As the New York Times points out — and our updated paper on Temporary Assistance for Needy Families (TANF) spending shows — our nation’s cash welfare system is only a shell of what it was nearly two decades ago.
“What we lost [under welfare reform] is a commitment to the poor who face significant barriers to work, whether because of child care or physical or mental disabilities,” the University of Kentucky’s James P. Ziliak told the Times. “We have walked away from cash [assistance] for that group and that group has suffered considerably.”
The figures for some individual states are particularly troubling, our report shows. Ten states spent less than 10 percent of their federal and state TANF funds on basic assistance for poor families in 2014: Illinois, Texas, Arkansas, South Carolina, Georgia, Indiana, North Carolina, Arizona, Oklahoma, and Louisiana. (See chart.)

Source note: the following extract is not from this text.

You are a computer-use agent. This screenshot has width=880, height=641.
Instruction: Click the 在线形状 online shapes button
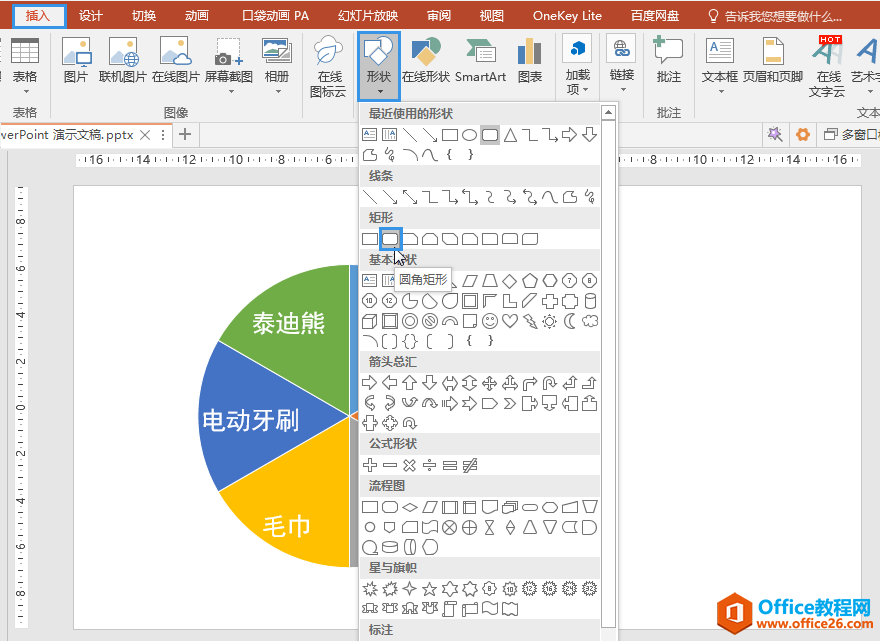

The two most populous states, California and Texas, provide sharp contrasting pictures of TANF’s safety-net role.
Because basic assistance reaches fewer poor families and provides less to those it serves, TANF lifts fewer children out of deep poverty than its predecessor, Aid to Families with Dependent Children. Nationally, the number of children in deep poverty has risen by nearly 50 percent since TANF’s creation in 1996, from 1.5 million to 2.2 million.